• [DOCUMENT PASSAGE]
-*-*-

= Street children in Ukraine =

Street children in Ukraine are underage individuals who live and survive in Ukrainian streets without attendance and care of adults. As a rule they are dwelling in landfills, public transit stations, junkyards, or under the bridges of major cities. The country's legal system defines the term "street children" as children who either left their family or have been abandoned by their parents. Violence against them is considered to be a widespread and serious national problem because in Ukraine they can become victims of commercial sexual exploitation, police violence, civil rights abuses and human trafficking.

==General background==
In 1991 Ukraine proclaimed its independence after collapse of the Soviet Union. The process was followed by transition to free market economy and rapid social changes, like impoverishment of population, high unemployment, and subsequently — sky-rocketing juvenile delinquency, wide spread of street drugs and adolescent suicides during the mid-1990s.

Living on the streets exposes the youngsters to a wide number of risk factors, and due to their effect the great part of the infants falls behind in the schooling. The main risks of street life in Ukraine are physical and sexual violence, drug abuse, malnutrition, police abuse and harassment, risky sexual activity, forced sex, unintended pregnancy, and different kinds of infections, like HIV, tuberculosis, STDs and hepatitis. The risks contribute to the psychological and emotional condition of the street youngsters instigating among them traumatism, depressions, sense of isolation, and insufficient self-esteem. In addition, their opportunities to make a living are very limited by beggary, collection of empty bottles and so on. As a result their everyday surviving can be characterized as deviation from the ethical norms of the civil society since the street children tend to be inclined to criminal activities (theft, robbery and property damage), vagrancy, substance abuse and prostitution regardless of their gender. It was reported that the use of drugs among Ukrainian homeless minors acquired a special meaning of symbolic ritual. In order to strengthen their subgroup solidarity they have developed a ceremony to inject a so called baltrushka (mixture of vinegar, water and flu medicine) up to six times a day. Another popular method of drug taking in Ukraine is inhaling glue. The uncontrolled use of injection drugs, sharing needles and unprotected sex make the street children extremely vulnerable to HIV.

-*-*-

• [DATA]
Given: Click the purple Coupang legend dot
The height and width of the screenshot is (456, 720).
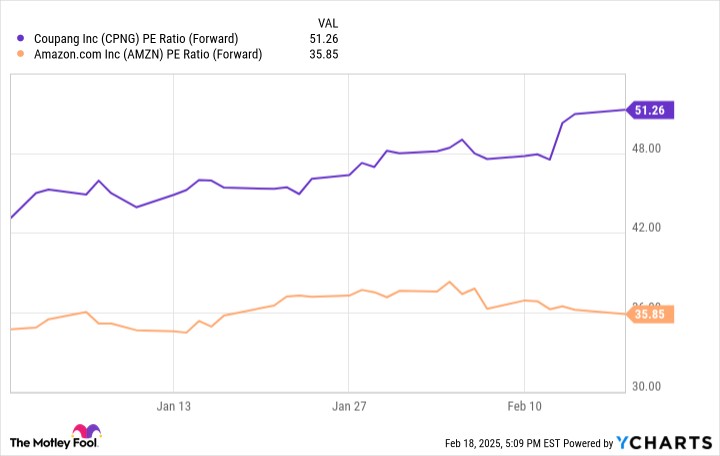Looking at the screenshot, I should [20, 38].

-*-*-

• [ACTIONS TO TAKE]
1/ Rewrite the paragraph of the article on street children in Ukraine that begins "In 1991 Ukraine proclaimed" as a brief list, keeping its main facts.
2/ Transcribe part of the article on street children in Ukraine. Begin at the words "Street children in Ukraine are" and stop after "and human trafficking.".
3/ Pick up the article on street children in Ukraine after its last sentence and continue it.

• [OUTPUTS BY TASK]
1/
- 1991: Ukraine declared independence after the Soviet Union collapsed.
- This was followed by a transition to a free market economy and rapid social change.
- The changes included impoverishment and high unemployment.
- In the mid-1990s, juvenile delinquency soared, and street drugs and adolescent suicides spread widely.

2/
Street children in Ukraine are underage individuals who live and survive in Ukrainian streets without attendance and care of adults. As a rule they are dwelling in landfills, public transit stations, junkyards, or under the bridges of major cities. The country's legal system defines the term "street children" as children who either left their family or have been abandoned by their parents. Violence against them is considered to be a widespread and serious national problem because in Ukraine they can become victims of commercial sexual exploitation, police violence, civil rights abuses and human trafficking.

3/
The spread of HIV among the Ukrainian street children attracted a lot of special research interest due to their way of life. The available data show that the street children and youth of the major cities make up about 33 % of total population at risk. Testing of HIV samples collected in different Ukrainian cities demonstrates that HIV prevalence among street children may be as high as 50 %. According to the obtained data around 15.5% of street minors in Ukraine used the injected drugs at least once, 9.8% of boys reported anal sex experience when only 36 % of them acknowledged using condom during their most recent sexual encounter.

An access of the street minors to public health services in Ukraine is a serious problem too due to cumbersome bureaucratic protocol and negative attitude of the medical personnel to the homeless people. Some providers of the health services may refuse to treat them or provide just a limited treatment only in life-threatening condition. Ukrainian Police for Minors treats the street children as "potential criminals". The police attitude towards the youngsters may include sexual harassment and physical violence. According to some reports around 75 % of the Ukrainian street children have experienced a harassment from the police and 41 % have been harassed more than three times in the past year.

==Available statistics==
Unfortunately, official data about a total number of street children in Ukraine are not available. As a result, there is a huge range of different evaluations between 30,000 and 300,000. An assessment of Ukrainian Ministry of Health indicated that there is around 115,000 of adolescents aged 10—18 who need a protection. Nevertheless, there is no doubts that their number went up significantly during last 17 years. As of 2003, the Ukrainian government estimated their number of 50,000 using data collected from street shelters. A main factor, which pushes the minors to the street life is an extreme poverty of Ukrainian population. The adults has to work longer hours or seek for employment in neighbor countries, while their children are being left unattended. Other factors are widespread alcoholism and substance abuse, physical or sexual violence and ignoring the parenting responsibilities within their families. A survey of Ukrainian children in the age before 15 demonstrated that around 66 % of them used to live with an alcoholic or illegal drug user, 60 % have separated or divorced parents, 54 % witnessed violence of intimate partner, around 50% experienced violence against themselves, 41 % lived with ex-prisoners of Ukrainian penitentiary system, 38 % lived with someone who was mentally sick or tried to commit suicide.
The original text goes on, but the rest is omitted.